John Cassady variant.
So do you get it? Steve isn’t dead, and might not ever have been, or was he? The old cliché that your life passes before your eyes at the moment of your death, or your near death experience, is turned on its head by Brubaker and company. Steve’s life is flashing before his eyes just before his rebirth. That’s not a bad plot device, but is it anything new? The whole “death and return” thing is getting a little tired in comic book plots today, but what can we do about it? Nothing really, except sit back, and try to enjoy the ride.
There are other characters in this story though, and their stories are way more interesting than Steve’s. Bucky and Natasha, the current Captain
America and Black Widow, end up getting trounced by the combined efforts of the Dark Avengers and about fifty or so HAMMER storm troopers. Osborne has a use for them though, so they are left alive, but any use Osborne has for them will be a diabolical one, and it is. Osborne has to be the best villain in comics right now, along with
General Lane and Zod over in the Superman titles at DC Comics. Osborne spouts Cheney-isms with enough conviction to strike a little too closely to home with their realism.
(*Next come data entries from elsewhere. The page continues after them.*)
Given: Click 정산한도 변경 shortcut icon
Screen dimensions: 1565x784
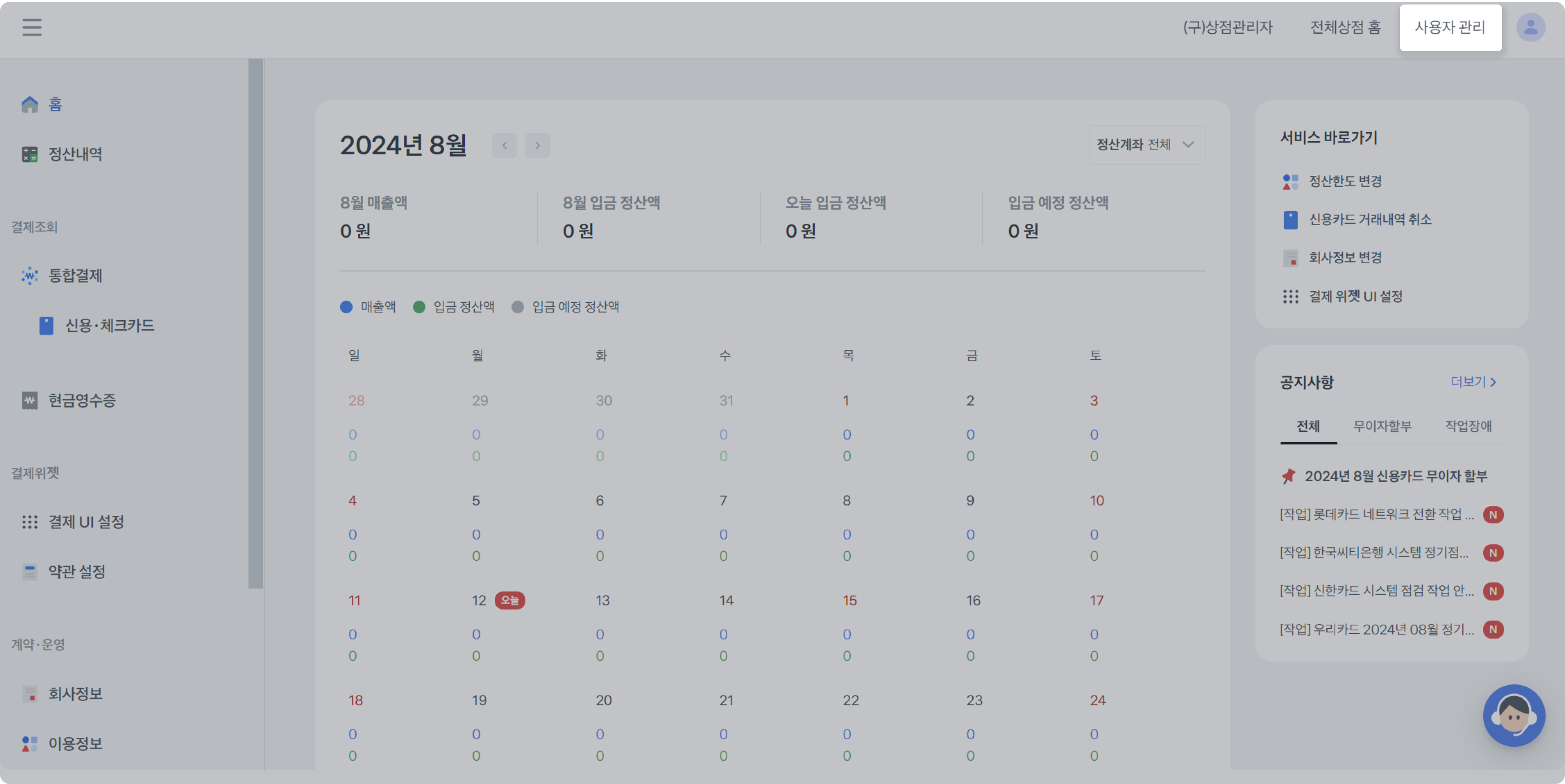Looking at the screenshot, I should point(1290,182).
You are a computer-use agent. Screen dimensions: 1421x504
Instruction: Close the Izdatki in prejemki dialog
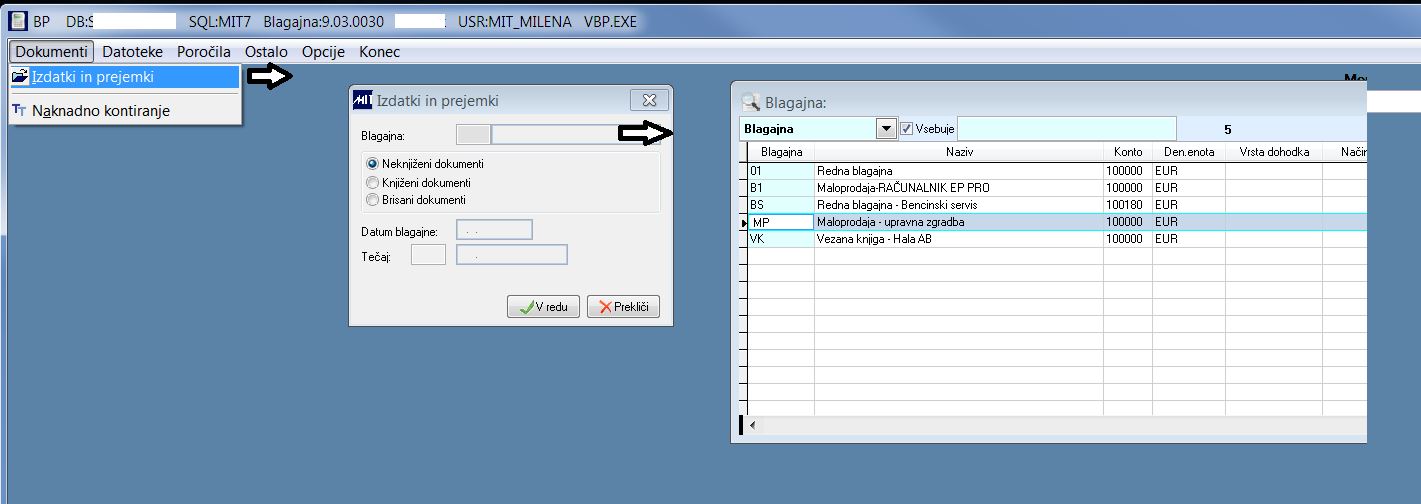coord(649,100)
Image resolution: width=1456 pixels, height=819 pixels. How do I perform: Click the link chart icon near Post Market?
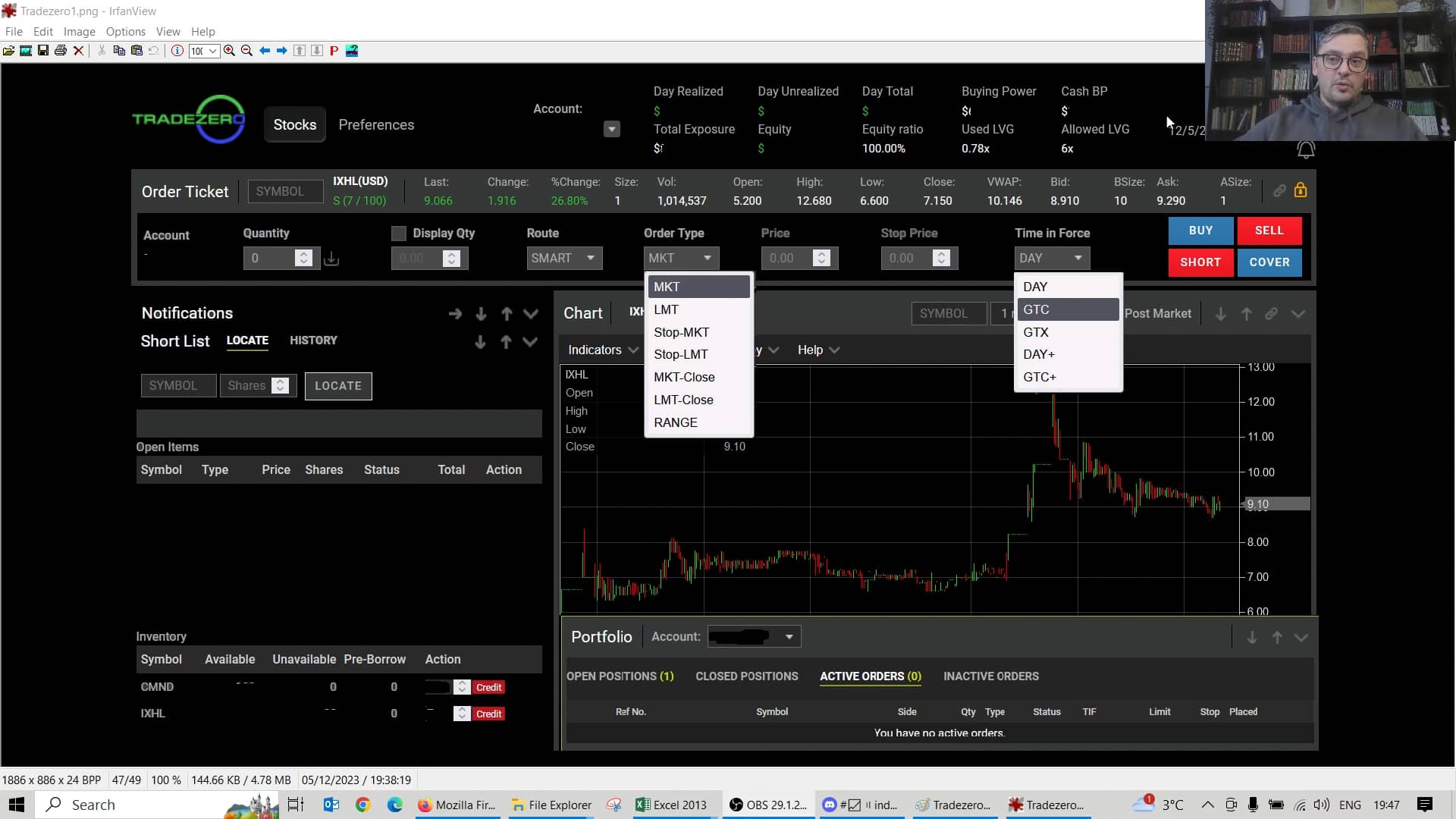[1272, 313]
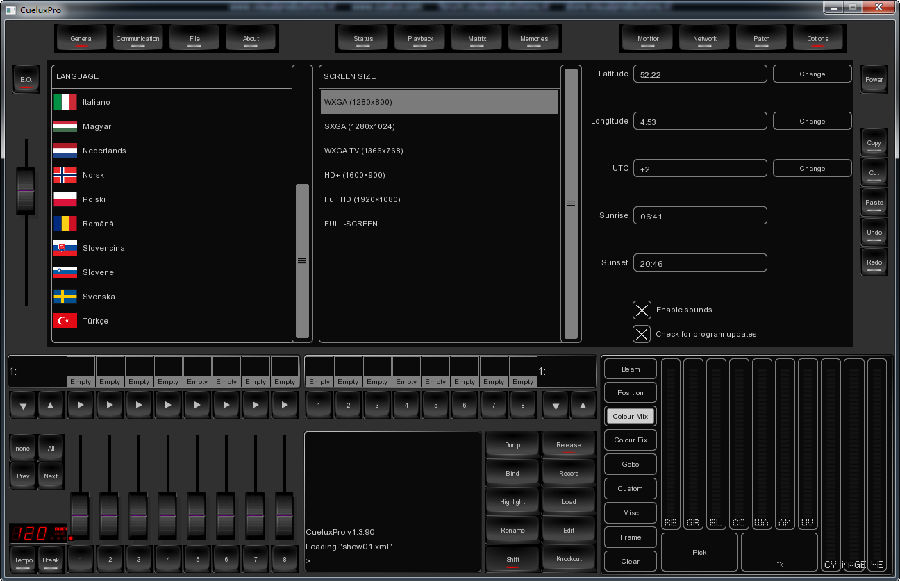This screenshot has height=581, width=900.
Task: Click the Copy button on right sidebar
Action: click(874, 143)
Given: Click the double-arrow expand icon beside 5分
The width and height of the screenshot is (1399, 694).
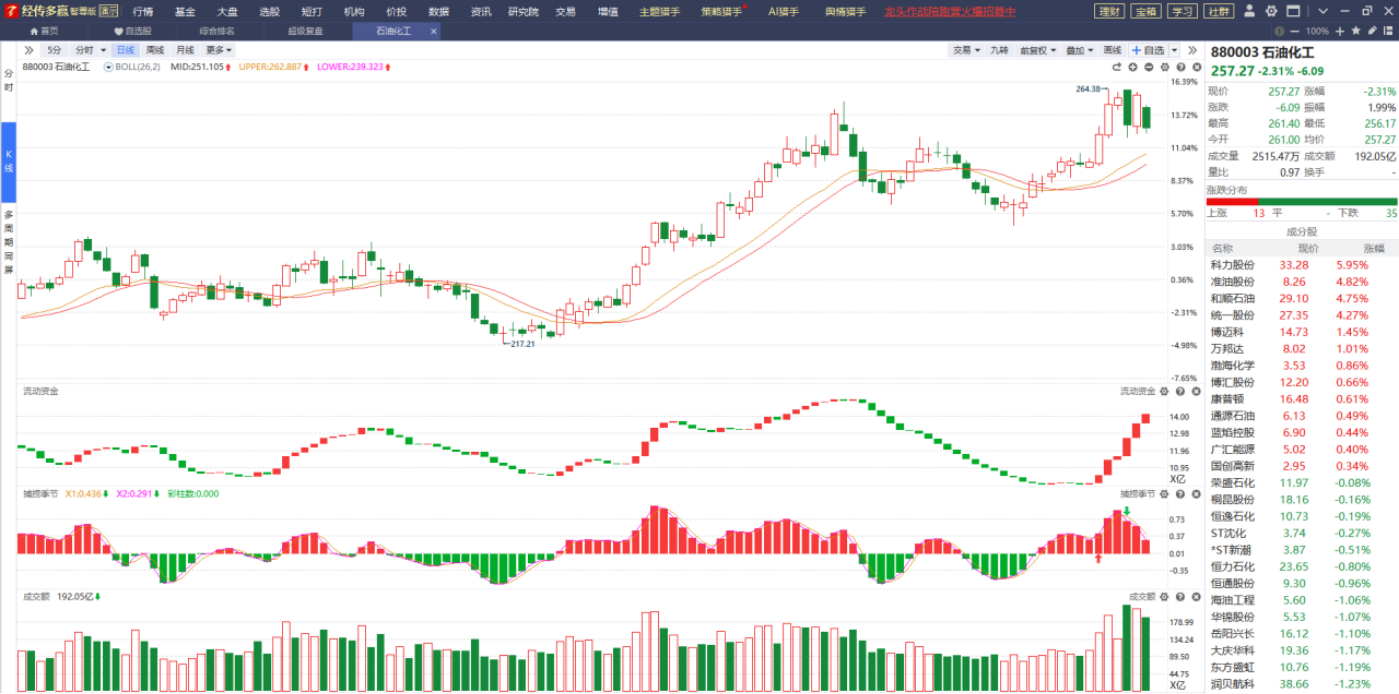Looking at the screenshot, I should tap(28, 50).
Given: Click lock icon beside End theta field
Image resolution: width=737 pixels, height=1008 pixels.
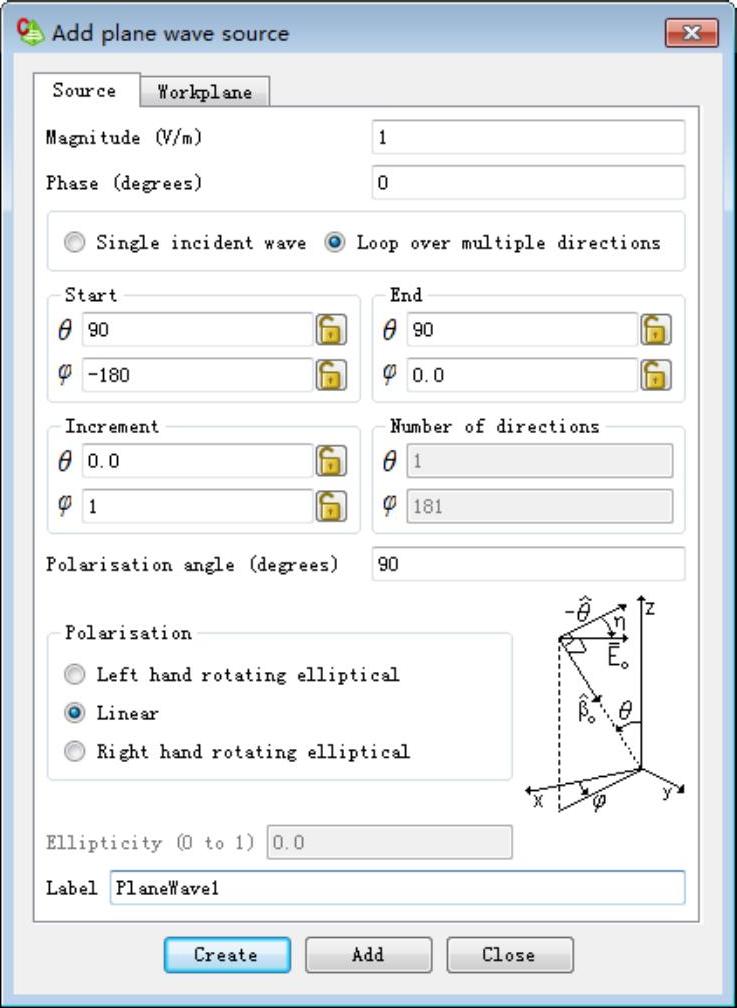Looking at the screenshot, I should pos(655,330).
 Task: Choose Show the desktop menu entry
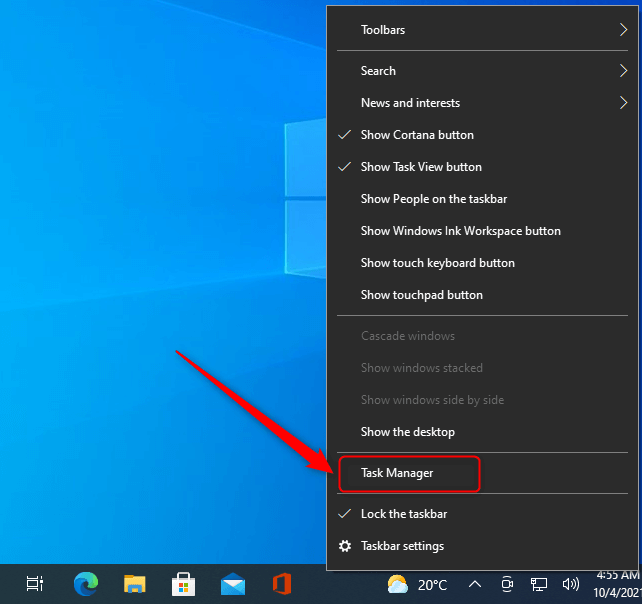point(407,432)
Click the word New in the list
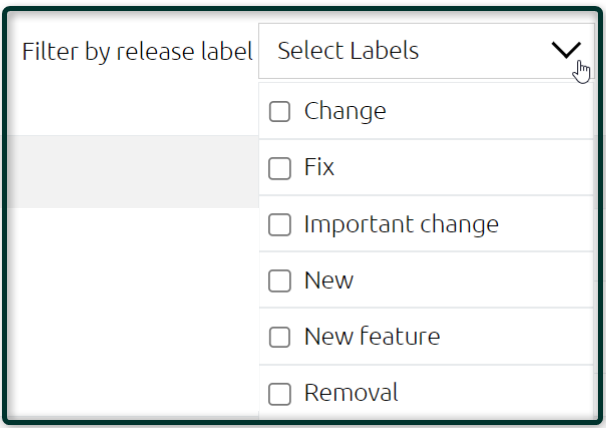This screenshot has width=606, height=428. [x=329, y=280]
Osborne is the best villain because he’s actually frightening in an all too realistic way.
Tim Sale variant.
Speaking of realism, Hitch and Guice continue to create some of the most realistic looking superhero outfits. Their version of World War II era Cap is fantastic. He hasn’t looked this realistic since The Ultimates. Steve is wearing his costume but it’s a stylized World War II infantryman’s uniform, complete with all the trappings. Their depiction of Franklin Delano Roosevelt is dead on, as are the rest of their 1940’s era contraptions. They also manage to create a realistic look the modern world’s technology as well. The modern fighter jets in the HAMMER helicarrier, and the HAMMER storm trooper uniforms both are realistically rendered, and not over the top with sci-fi silliness. This is a serious book with a serious look.
As already stated though in my review of Captain America Reborn #1, Steve Rogers as Captain
America was a legend, and legends live on in spirit, once they have passed on, to inspire the next heroes. Bucky as Captain
America is the next hero. He is an interesting and complex character who deserves to carry the mantle forward as Captain America, not for any reason other than the readers of Captain America’s adventures deserve great storytelling. They don’t deserve a rehashing of the past.